## Texte choisi
Non seulement la dialectique ne défend pas les Stoïciens contre le sorite, mais encore, semblable à Pénélope, elle détruit elle-même ce qu’elle a établi[2] ; comme le polype, elle dévore ses propres bras[3]. Le fondement de la dialectique, c’est que tout jugement est vrai ou faux[4]. Or si vous affirmez que vous mentez et que vous disiez vrai, vous appelez vrai le mensonge[5] !

Carnéade, se plaçant ensuite au point de vue subjectif, établissait de même l’impossibilité de la science. Reprenant la distinction stoïcienne, acceptée par Arcésilas, de la science et de l’opinion, il disait qu’on ne peut être sage avant de s’être fait une conviction ; mais, pendant qu’on se décide, on est encore ignorant et un jugement porté par un ignorant ne mérite aucune confiance[6].

S’il n’y a rien d’évident en soi, on ne peut pas plus soutenir qu’il y a quelque chose qui devient tel par la démonstration. Qu’une démonstration soit possible sans qu’on ait prouvé qu’elle le soit, c’est ce qu’on ne peut accorder ; car il faudrait pour cela que tous les hommes s’entendissent sur ce point. Il faut donc démontrer la possibilité de la démonstration, et on ne peut y arriver que par une démonstration ou générale ou particulière. Or toute démonstration particulière (εἰδικῆ) en suppose une générale, et ne peut par conséquent nous servir dans le cas que nous examinons ; car elle ne saurait être valable si cette dernière ne l’est pas. Il n’est pas plus possible d’arriver au résultat cherché par une démonstration générale, car c’est précisément la possibilité de la démonstration générale qui est en question ; obscure en elle-même, elle ne peut elle-même se rendre claire ; mais elle a besoin d’être éclaircie et prouvée par autre chose, à moins qu’on ne l’accepte par hypothèse ; or, dans ce cas, il est vrai, il n’y aurait plus besoin de démonstration ; mais on ne pour-

  1. Cicéron, loc. cit. Le sorite fut employé par Arcesilas contre les Stoïciens ; mais il ne devint d’un usage fréquent dans l’Académie qu’avec Carneade. Cf. Cicéron, passim ; Sextus, VII, 416 ; IX, 182 : ἠρώτηνται δὲ καὶ ὑπὸ τοῦ Καρνέαδου καὶ σωριτικῶς τινες, etc.

## Données brutes
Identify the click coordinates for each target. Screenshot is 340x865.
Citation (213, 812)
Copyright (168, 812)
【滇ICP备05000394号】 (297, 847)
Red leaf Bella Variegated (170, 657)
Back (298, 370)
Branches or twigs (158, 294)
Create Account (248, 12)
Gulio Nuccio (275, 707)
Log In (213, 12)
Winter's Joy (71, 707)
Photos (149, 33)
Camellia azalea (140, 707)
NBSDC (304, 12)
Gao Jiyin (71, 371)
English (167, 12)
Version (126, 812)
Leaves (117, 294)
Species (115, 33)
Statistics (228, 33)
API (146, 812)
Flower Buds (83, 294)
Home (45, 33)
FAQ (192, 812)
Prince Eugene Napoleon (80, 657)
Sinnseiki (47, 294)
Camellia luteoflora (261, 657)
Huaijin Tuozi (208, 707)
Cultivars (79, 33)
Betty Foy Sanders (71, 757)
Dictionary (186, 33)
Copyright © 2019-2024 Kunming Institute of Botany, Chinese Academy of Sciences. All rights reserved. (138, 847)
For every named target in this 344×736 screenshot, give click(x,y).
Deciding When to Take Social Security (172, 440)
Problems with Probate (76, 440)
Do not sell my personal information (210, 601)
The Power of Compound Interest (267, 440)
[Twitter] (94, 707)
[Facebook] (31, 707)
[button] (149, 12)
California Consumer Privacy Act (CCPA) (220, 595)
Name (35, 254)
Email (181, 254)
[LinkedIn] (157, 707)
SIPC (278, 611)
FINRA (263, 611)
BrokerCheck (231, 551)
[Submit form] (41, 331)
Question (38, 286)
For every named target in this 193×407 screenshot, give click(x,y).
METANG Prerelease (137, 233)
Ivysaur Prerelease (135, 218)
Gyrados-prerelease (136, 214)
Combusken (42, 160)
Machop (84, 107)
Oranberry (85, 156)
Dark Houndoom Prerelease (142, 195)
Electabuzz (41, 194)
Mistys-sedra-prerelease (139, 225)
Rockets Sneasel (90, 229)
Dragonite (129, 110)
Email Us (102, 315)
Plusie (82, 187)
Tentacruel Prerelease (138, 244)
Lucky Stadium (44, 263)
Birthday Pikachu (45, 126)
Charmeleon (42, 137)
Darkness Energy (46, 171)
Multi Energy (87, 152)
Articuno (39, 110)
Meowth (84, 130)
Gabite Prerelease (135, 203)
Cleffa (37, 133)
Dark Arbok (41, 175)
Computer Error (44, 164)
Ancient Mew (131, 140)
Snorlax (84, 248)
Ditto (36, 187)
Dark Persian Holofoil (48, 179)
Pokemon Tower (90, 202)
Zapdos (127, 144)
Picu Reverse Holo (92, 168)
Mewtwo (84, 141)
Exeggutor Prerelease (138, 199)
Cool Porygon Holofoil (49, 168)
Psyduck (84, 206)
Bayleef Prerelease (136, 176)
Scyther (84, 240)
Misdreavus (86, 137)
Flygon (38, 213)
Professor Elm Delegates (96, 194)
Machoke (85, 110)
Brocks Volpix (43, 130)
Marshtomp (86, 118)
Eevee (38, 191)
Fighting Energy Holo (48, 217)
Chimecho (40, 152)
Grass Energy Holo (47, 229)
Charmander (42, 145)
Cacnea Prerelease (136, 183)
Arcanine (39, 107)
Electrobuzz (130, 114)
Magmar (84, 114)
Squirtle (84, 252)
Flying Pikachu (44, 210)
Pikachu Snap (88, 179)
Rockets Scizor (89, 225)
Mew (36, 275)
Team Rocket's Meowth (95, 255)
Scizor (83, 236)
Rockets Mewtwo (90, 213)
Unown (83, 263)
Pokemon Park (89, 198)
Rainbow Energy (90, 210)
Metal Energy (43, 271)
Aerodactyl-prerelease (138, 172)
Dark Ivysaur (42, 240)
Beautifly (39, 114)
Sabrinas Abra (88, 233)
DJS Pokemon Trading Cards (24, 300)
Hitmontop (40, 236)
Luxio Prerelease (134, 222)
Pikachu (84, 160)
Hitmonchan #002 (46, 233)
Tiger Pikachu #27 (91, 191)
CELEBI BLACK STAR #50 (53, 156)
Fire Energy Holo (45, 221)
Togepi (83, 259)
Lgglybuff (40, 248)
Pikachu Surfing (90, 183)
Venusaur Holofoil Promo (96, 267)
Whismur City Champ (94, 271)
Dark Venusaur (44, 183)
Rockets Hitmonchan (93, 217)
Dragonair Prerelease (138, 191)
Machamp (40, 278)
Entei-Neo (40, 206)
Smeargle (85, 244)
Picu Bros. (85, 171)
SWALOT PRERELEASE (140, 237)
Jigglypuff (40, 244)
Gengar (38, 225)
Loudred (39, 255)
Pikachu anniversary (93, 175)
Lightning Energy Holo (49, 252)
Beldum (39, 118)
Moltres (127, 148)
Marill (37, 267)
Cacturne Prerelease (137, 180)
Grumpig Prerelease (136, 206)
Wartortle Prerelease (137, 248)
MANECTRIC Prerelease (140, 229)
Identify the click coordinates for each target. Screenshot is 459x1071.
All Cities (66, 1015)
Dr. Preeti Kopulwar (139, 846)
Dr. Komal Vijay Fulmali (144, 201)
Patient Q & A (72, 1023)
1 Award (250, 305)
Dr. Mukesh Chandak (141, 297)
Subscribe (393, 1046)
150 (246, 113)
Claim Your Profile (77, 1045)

## Consignes
• 1. Modifiez l'extrait sur Carnéade à partir des mots « Carnéade, se plaçant » et jusqu'après « mérite aucune confiance[6]. », en remplaçant « conviction » par « certitude ».
• 2. Relevez tous les noms propres qui désignent un individu dans l'extrait.
Les lignes constituent un matériau indépendant de l'extrait.

## Corrigé
• 1.
Carnéade, se plaçant ensuite au point de vue subjectif, établissait de même l’impossibilité de la science. Reprenant la distinction stoïcienne, acceptée par Arcésilas, de la science et de l’opinion, il disait qu’on ne peut être sage avant de s’être fait une certitude ; mais, pendant qu’on se décide, on est encore ignorant et un jugement porté par un ignorant ne mérite aucune confiance[6].

• 2. Pénélope, Carnéade, Arcésilas, Cicéron, Sextus.